O
POÇO SEM FUNDO DA INTOLERÂNCIA
João
Eichbaum
Chegamos
ao fundo do poço? Não. Que esperança! Esqueçam que o poço tem fundo. Enquanto
houver animais humanos sobre a face da terra, tudo será possível. Toda a sorte
de barbaridades contidas nessa manta densa, incorpórea e difusa da
insensibilidade, prevalecerá sobre os tênues fios de sensatez que privilegiam
alguns indivíduos da espécie “homo sapiens”.
Isso
é da natureza. Um dos elementos básicos do instinto de conservação, que garante
a propagação da espécie animal, é o egoísmo. Sem ele, não haveria instinto de
sobrevivência.
O
instinto é sempre mais forte do que a vontade. E é o instinto e não a vontade
que desperta e alimenta o egoísmo. Por isso, a virtude da sensatez é rara: ela
deve ser trabalhada, forjada pela vontade, desafiando a lei da natureza,
segundo a qual a sobrepujança deve ser do instinto. Mas faz uns volteios e
torna à origem: o egoísmo.
Sim,
senhores. O homem sensato, que foge da briga, dos xingamentos, das dissensões
violentas, assim age, porque gostaria que todos os homens fossem como ele. Sem
se dar conta disso, outra coisa ele não faz, senão oferecer o seu ego como
molde da construção humana, como qualquer outro egoísta.
O
monge que abraça a vida conventual, que renuncia aos prazeres do mundo e se
entrega à oração e à meditação, o que deseja? Ora, bolas: a salvação de sua
alma. Ou seja, ele cuida do seu ego, antes de mais nada.
Resumo
da ópera: o egoísmo faz parte da natureza animal. O ego está na frente de tudo.

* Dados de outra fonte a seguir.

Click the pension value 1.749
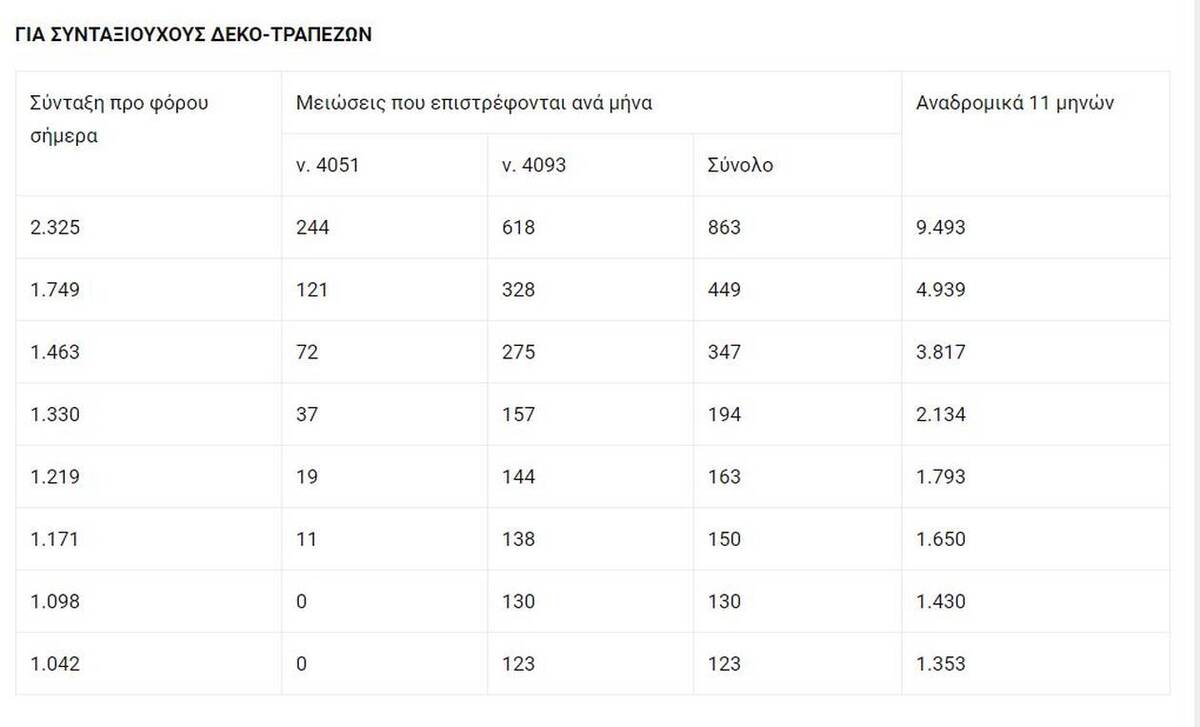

Disfarçado em sensatez ou em amor à divindade, ele não larga a criatura humana,
embora nessas circunstâncias seja um ego desarmado, avesso à agressão e à
violência.
Infelizmente,
a sensatez e a religiosidade profissional são exceções. O que predomina na
maioria absoluta dos homens é a insensibilidade, provocada pela exacerbação do
egoísmo. As redes sociais que o digam. Nelas, o ego é onisciente e onipresente.
O mais corriqueiro é a grosseria. Mesmo os cristãos, que
deveriam “amar ao próximo como a si mesmos”, se servem de execráveis adjetivos,
para desqualificar a quem não pensa como eles. E a intolerância é alimentada
todo o dia, a toda a hora: um poço sem fundo.